BERT 自然言語分類器の統合

Task Library のBertNLClassifierAPI は、入力テキストをさまざまなカテゴリに分類するNLClassifierとよく似ていますが、この API は、TFLite モデルの外で Wordpiece および Sentencepiece トークン化を必要とする Bert 関連モデル専用に設計されています。

BertNLClassifier API の主な機能

単一の文字列を入力として受け取り、その文字列で分類を実行し、分類の結果として <Label、Score> のペアを出力します。
入力するテキストに対してグラフ外で Wordpiece または Sentencepiece トークン化を実行します。

サポートされている BertNLClassifier モデル

以下のモデルは、BertNLClassifier API と互換性があります。

TensorFlow Lite Model Maker for text Classfication が作成した Bert モデル。
モデルの互換性要件を満たすカスタムモデル。

Java で推論を実行する

ステップ 1: Gradle の依存関係とその他の設定をインポートする

.tfliteモデルファイルを、モデルが実行される Android モジュールのアセットディレクトリにコピーします。ファイルを圧縮しないように指定し、TensorFlow Lite ライブラリをモジュールのbuild.gradleファイルに追加します。

android {
    // Other settings

    // Specify tflite file should not be compressed for the app apk
    aaptOptions {
        noCompress "tflite"
    }

}

dependencies {
    // Other dependencies

    // Import the Task Text Library dependency (NNAPI is included)
    implementation 'org.tensorflow:tensorflow-lite-task-text:0.4.4'
}

注：Android Gradle プラグインのバージョン 4.1 以降、.tflite はデフォルトで noCompress リストに追加され、上記の aaptOptions は不要になりました。

ステップ 2: API を使用して推論を実行する

// Initialization
BertNLClassifierOptions options =
    BertNLClassifierOptions.builder()
        .setBaseOptions(BaseOptions.builder().setNumThreads(4).build())
        .build();
BertNLClassifier classifier =
    BertNLClassifier.createFromFileAndOptions(context, modelFile, options);

// Run inference
List<Category> results = classifier.classify(input);

詳細についてはソースコードをご覧ください。

Swift で推論を実行する

ステップ 1: CocoaPods をインポートする

Podfile に TensorFlowLiteTaskText ポッドを追加します

target 'MySwiftAppWithTaskAPI' do
  use_frameworks!
  pod 'TensorFlowLiteTaskText', '~> 0.4.4'
end

ステップ 2: API を使用して推論を実行する

// Initialization
let bertNLClassifier = TFLBertNLClassifier.bertNLClassifier(
      modelPath: bertModelPath)

// Run inference
let categories = bertNLClassifier.classify(text: input)

詳細についてはソースコードをご覧ください。

C++ で推論を実行する

// Initialization
BertNLClassifierOptions options;
options.mutable_base_options()->mutable_model_file()->set_file_name(model_path);
std::unique_ptr<BertNLClassifier> classifier = BertNLClassifier::CreateFromOptions(options).value();

// Run inference with your input, `input_text`.
std::vector<core::Category> categories = classifier->Classify(input_text);

詳細についてはソースコードをご覧ください。

Run inference in Python

ステップ 1: pip パッケージをインストールする

pip install tflite-support

ステップ 2: モデルの使用

# Imports
from tflite_support.task import text

# Initialization
classifier = text.BertNLClassifier.create_from_file(model_path)

# Run inference
text_classification_result = classifier.classify(text)

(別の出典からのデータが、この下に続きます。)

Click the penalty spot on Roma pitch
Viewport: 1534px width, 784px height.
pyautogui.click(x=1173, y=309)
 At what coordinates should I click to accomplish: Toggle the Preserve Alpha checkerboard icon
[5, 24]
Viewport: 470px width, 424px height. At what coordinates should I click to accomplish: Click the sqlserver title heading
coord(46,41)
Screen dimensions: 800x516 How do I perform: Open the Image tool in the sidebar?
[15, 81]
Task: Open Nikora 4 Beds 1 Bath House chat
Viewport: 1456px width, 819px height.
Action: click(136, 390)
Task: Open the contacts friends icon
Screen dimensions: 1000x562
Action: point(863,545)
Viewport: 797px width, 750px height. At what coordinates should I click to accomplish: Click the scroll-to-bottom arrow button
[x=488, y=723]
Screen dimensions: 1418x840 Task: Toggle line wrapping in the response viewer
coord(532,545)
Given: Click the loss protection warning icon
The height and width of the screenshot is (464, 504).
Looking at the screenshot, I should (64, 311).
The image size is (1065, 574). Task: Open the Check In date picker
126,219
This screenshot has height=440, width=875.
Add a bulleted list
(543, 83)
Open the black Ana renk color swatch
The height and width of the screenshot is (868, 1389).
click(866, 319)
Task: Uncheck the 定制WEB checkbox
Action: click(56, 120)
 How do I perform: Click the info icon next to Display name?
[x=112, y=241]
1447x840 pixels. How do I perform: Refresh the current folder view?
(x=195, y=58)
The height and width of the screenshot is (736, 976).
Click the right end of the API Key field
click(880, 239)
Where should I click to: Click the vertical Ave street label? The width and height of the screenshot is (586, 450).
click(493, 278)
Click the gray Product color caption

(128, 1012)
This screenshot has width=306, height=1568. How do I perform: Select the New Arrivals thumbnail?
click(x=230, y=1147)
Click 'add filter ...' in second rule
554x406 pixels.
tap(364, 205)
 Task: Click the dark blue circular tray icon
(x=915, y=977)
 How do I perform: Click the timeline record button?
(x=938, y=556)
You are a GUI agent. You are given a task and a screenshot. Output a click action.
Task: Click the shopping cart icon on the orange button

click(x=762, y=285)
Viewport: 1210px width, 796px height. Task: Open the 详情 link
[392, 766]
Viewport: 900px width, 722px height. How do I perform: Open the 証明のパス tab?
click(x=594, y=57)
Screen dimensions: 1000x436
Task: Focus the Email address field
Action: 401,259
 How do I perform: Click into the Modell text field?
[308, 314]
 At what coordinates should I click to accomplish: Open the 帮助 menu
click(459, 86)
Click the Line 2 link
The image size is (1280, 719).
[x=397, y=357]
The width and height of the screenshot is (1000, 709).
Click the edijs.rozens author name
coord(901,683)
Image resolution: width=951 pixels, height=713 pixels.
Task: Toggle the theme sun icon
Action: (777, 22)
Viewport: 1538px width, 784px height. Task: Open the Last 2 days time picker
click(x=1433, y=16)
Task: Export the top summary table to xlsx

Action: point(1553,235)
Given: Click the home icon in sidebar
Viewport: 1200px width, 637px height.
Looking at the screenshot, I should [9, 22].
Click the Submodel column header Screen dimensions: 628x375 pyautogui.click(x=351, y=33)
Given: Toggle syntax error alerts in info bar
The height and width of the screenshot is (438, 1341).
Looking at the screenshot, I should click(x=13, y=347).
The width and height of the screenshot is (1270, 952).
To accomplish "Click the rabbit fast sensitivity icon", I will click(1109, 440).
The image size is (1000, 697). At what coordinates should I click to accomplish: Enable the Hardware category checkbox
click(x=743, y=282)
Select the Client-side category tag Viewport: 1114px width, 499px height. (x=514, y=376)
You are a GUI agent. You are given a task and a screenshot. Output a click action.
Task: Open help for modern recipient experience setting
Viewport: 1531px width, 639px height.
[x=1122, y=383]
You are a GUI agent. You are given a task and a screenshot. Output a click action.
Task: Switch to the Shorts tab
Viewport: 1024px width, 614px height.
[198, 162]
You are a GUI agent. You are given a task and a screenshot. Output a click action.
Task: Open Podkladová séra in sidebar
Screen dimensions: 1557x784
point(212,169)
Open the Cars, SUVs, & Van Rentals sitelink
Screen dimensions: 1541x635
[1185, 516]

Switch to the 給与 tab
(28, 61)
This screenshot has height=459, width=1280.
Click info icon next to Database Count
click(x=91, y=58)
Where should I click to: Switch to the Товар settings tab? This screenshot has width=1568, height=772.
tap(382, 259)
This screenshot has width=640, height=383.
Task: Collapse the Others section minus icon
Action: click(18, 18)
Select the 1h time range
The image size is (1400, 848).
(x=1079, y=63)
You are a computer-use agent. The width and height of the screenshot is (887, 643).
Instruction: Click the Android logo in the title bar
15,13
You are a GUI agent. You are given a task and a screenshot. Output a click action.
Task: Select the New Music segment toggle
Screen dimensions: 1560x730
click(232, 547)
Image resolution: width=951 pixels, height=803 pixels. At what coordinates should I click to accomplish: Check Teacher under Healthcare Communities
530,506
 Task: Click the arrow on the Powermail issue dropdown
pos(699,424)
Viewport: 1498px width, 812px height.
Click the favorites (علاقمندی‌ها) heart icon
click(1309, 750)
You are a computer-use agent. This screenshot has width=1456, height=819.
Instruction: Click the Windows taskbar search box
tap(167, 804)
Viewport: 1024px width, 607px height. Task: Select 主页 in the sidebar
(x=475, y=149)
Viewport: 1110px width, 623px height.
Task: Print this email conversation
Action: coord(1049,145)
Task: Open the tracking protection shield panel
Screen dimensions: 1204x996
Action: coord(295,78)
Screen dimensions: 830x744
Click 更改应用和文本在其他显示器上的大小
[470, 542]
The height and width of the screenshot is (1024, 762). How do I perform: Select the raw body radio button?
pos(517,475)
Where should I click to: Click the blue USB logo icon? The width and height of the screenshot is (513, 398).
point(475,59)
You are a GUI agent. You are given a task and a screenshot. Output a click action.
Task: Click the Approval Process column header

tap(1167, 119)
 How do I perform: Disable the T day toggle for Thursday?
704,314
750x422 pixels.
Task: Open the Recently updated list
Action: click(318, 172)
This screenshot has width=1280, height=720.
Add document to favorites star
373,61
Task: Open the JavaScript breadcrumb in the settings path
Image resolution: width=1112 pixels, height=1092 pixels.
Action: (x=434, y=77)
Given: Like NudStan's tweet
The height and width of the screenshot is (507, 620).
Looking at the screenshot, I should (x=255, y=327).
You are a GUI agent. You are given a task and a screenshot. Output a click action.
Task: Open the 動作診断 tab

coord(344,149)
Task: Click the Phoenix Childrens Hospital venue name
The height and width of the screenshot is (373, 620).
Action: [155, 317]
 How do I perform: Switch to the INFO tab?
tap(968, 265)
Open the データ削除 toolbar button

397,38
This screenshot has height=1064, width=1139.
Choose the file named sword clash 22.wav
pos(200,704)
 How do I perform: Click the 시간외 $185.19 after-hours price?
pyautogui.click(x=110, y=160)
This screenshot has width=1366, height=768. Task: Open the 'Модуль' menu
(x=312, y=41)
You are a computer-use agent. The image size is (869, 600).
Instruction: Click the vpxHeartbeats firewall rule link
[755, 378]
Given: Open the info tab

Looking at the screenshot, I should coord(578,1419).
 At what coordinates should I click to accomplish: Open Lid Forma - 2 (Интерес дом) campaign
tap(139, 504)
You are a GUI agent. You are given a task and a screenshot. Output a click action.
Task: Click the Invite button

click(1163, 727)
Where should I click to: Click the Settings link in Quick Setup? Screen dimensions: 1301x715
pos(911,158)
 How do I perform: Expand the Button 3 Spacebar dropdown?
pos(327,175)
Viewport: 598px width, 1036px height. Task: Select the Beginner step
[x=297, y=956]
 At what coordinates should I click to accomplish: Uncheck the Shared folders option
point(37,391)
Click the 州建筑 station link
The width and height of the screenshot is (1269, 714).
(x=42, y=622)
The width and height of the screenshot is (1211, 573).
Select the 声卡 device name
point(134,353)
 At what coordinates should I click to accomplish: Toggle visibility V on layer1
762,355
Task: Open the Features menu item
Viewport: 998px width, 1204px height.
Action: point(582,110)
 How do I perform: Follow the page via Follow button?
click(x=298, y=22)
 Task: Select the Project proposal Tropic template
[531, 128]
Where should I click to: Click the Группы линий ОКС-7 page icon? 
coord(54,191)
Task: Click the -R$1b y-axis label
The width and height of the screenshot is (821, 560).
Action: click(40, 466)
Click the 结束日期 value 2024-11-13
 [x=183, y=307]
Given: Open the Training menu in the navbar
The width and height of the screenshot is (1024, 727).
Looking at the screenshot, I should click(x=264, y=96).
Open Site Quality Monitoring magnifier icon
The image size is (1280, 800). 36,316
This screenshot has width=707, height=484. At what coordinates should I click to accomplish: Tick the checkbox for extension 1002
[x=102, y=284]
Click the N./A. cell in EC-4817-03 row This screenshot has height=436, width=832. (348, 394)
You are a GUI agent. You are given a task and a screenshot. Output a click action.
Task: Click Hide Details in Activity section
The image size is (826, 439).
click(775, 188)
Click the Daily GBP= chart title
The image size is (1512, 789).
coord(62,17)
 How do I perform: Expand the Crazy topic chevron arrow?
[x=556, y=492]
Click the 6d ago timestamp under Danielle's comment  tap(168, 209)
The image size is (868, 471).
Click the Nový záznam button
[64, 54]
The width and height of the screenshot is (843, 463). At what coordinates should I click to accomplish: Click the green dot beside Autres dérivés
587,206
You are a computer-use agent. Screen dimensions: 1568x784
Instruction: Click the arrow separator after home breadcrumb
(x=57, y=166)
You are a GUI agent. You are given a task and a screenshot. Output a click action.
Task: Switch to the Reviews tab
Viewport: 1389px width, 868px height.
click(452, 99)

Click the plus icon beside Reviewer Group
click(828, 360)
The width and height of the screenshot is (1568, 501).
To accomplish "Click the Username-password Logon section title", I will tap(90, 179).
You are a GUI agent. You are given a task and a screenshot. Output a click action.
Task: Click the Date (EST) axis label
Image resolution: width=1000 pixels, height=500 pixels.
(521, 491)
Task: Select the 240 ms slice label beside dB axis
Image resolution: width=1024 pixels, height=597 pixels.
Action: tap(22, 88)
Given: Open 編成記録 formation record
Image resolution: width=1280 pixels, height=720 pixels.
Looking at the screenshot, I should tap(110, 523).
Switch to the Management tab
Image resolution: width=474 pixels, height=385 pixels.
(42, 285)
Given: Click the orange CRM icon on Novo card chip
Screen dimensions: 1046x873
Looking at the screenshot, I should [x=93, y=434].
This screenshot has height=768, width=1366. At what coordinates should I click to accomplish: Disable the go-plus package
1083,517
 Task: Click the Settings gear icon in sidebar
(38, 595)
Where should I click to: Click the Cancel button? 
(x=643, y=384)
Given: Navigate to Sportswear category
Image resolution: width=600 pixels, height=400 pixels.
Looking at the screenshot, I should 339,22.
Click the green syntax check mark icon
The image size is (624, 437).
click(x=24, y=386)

BertNLClassifier を構成するその他のオプションについては、ソースコードをご覧ください。

結果の例

これは、モデルメーカーの MobileBert モデルを使用した映画レビューの分類結果の例です。

入力: "it's a charming and often affecting journey"

出力:

category[0]: 'negative' : '0.00006'
category[1]: 'positive' : '0.99994'

独自のモデルとテストデータを使用して、シンプルな BertNLClassifier 用 CLI デモツールを試してみてください。

モデルの互換性要件

BetNLClassifier API では、 TFLite モデルメタデータを持つ TFLite モデルが必要です。

メタデータは次の要件を満たす必要があります。

Wordpiece/Sentencepiece Tokenizer の input_process_units
Tokenizer の出力用の「ids」、「mask」、「segment_ids」という名前の 3 つの入力テンソル
float32 型の 1 つの出力テンソル。オプションでラベルファイルが添付されている場合があります。ラベルファイルが添付されている場合、ファイルは 1 行に 1 つのラベルが付いたプレーンテキストファイルである必要があり、ラベルの数はモデルの出力としてカテゴリの数と一致する必要があります。